- PROVIDED PASSAGE -

<<<<

Yes, You'll have to tell us all about how to deal with annoying people. I need this in my life.

Speaker 4:

Yes, thanks for having me Very excited to be here.

Speaker 2:

So tell us about your book, Ali. I mean, I'm sure we could all write plenty of things about annoying people, but managing them seems to be a bit hard for most people.

Speaker 4:

Well, let me start with it's so annoying that Ashley is not here, because I really connected with her, so shout out to Ashley B for reaching out and all that. So I wrote this book because it's a handbook on how to manage me. I was annoying. I was that superstar who got it done, who everybody turned to, that was promoting through the ranks, but boy, was I a handful. I wanted your time, I wanted your information, I wanted more resources, I wanted that office, I wanted it this way, and that's a lot for a boss to handle. Especially when I started managing my own team and oversaw about 10,000 people, I realized I am surrounded by a team of mini-me's and they're driving me crazy. And the book was born, basically, and it really talks about how to find peace and serenity and watch our own behaviors so that we can show up that way and be more of a reflection of who we want the others to be. So it's really managing others is about managing yourself.

Speaker 5:

Yeah, it reminds me. I just saw a quote that said be the person that you want to work with, and I guess that that's kind of what you're saying there with that. Yes.

>>>>

- EXERCISE REQUIREMENTS -
Extend the interview transcript on managing annoying people, starting after its final line. The listing that follows is separate material with no connection to the interview transcript.

- Dataset entries -
<<<<

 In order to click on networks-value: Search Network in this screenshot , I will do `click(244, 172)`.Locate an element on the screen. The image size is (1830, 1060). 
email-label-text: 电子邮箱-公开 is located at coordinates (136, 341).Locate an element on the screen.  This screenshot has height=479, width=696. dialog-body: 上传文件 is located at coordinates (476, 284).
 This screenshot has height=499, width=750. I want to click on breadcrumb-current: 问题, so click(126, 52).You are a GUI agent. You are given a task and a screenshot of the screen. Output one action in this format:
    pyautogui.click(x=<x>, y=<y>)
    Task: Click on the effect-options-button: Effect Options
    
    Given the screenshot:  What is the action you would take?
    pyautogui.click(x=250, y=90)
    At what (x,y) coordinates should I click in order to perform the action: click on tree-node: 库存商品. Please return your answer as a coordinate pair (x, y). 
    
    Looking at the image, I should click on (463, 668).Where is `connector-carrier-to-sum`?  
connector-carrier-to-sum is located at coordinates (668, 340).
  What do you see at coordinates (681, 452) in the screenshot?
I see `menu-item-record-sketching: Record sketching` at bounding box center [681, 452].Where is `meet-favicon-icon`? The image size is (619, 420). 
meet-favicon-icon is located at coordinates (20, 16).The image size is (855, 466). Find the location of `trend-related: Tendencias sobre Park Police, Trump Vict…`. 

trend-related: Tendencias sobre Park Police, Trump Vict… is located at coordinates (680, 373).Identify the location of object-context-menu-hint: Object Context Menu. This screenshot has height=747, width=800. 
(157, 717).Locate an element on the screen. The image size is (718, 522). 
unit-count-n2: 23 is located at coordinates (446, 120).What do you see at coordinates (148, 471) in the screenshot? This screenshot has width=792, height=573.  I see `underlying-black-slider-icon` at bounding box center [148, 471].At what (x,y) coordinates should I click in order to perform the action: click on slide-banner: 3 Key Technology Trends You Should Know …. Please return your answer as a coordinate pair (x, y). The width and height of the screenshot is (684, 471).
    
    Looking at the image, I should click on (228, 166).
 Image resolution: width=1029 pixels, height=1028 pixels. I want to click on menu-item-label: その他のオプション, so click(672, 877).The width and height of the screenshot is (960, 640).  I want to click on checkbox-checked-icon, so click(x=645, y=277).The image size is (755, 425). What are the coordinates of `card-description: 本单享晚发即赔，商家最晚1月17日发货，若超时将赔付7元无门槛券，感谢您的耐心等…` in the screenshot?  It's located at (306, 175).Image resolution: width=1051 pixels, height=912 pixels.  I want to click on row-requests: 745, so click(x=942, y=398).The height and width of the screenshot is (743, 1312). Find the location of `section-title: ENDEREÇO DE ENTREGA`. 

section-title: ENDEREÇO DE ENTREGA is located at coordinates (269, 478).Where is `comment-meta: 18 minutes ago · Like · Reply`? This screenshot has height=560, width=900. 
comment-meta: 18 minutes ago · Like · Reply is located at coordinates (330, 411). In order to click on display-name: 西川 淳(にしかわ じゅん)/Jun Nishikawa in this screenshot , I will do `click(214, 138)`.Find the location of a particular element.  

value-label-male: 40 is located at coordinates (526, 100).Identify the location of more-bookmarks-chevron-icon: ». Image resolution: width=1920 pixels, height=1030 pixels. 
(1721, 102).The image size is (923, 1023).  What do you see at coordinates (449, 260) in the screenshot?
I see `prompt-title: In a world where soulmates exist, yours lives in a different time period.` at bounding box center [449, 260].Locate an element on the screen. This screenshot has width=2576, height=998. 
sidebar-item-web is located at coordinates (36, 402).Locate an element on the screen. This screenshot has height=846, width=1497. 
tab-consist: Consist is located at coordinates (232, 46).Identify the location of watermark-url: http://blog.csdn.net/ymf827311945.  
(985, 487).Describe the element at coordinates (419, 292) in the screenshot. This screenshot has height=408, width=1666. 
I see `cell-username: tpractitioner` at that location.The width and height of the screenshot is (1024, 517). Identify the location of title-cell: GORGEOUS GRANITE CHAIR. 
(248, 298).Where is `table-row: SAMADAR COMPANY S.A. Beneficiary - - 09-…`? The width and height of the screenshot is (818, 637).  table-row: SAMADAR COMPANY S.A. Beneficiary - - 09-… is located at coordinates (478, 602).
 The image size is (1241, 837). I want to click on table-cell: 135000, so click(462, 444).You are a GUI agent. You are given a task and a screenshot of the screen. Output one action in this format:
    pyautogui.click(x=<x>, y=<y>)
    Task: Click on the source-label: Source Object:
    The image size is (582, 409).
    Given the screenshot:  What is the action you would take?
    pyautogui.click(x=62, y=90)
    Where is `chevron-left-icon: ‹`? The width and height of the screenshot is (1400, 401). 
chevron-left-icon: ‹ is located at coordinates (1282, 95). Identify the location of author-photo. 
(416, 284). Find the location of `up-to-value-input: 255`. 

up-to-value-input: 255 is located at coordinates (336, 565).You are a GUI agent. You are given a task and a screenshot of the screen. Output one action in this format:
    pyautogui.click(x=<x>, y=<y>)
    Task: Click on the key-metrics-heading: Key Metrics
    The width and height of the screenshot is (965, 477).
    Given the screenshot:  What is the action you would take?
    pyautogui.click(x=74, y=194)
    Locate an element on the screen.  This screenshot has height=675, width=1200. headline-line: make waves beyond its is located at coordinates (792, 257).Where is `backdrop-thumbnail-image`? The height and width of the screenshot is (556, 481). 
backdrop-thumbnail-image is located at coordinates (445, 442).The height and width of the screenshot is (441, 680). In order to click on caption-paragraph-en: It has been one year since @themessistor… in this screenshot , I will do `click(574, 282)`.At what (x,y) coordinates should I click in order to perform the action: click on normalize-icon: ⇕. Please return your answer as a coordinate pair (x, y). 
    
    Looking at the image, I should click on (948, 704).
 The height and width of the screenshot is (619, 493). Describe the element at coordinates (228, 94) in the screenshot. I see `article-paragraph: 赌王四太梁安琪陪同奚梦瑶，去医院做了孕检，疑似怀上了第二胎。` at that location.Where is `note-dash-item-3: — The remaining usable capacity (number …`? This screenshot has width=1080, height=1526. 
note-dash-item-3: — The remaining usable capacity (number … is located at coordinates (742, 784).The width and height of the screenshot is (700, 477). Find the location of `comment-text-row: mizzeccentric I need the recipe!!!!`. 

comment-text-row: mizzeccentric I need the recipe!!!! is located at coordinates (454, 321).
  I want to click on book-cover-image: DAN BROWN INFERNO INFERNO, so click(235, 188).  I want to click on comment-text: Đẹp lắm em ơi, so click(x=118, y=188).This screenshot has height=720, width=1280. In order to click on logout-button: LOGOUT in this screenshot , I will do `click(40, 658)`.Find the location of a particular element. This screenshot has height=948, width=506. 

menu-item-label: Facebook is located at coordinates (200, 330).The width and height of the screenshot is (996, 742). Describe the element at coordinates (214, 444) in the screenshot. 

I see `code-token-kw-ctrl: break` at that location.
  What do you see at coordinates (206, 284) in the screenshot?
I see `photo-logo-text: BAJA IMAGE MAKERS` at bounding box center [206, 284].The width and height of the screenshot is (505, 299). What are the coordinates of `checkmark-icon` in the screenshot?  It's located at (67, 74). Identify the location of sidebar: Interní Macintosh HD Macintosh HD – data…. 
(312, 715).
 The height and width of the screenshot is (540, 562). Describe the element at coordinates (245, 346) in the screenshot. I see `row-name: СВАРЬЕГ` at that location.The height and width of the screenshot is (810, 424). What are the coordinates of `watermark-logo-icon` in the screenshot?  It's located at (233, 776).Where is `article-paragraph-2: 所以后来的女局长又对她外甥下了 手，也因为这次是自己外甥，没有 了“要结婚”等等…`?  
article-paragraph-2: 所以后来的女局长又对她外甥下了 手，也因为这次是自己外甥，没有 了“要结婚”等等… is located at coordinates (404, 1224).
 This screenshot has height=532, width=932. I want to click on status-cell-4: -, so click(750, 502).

>>>>

- EXERCISE RESPONSE -
Speaker 4:

You know, a lot of CEOs invited me into their inner sanctum, right into their team meetings, to meet with them and see why they're not getting what they want from their staff. And time after time I had to turn around and say look at what you're giving. You're getting upset, You're rolling your eyes, You're on your phone. How do you expect your staff to be present or honest with you when that's not what you're doing? And there's a real subtle twist here when you think you're building your team because there's one person that's annoying or doesn't dress right or you know you all think is crazy and you are kind of, you know, bonding with everybody else over, that that switches on you. There becomes a point there where everybody says wait a minute, wait a minute, that could be me in the future, and then everything falls apart. So it's really important that you be the kind of person that you want people to work with, that, if your values are integrity and honesty and openness and collaboration, that that's what you show and you stay present for your staff.

Speaker 2:

That's super important, do you find when you're. When you're talking about this, though, do you approach it differently if it's a man or a woman, because I kind of feel sometimes that if a woman is a go-getter, and a woman wants things done and wants everything, then she's considered annoying or bossy, whereas we don't a doubt that does exist.

Speaker 4:

But I always come at it when I coach people or I talked well when I coach them. Definitely very different With women it's a lot about. I know you're not being annoying, but this is what they hear, this is what they see, this is what they're saying. So I was in a meeting recently where a woman said I have given him that folder and that form right. She's an administrator.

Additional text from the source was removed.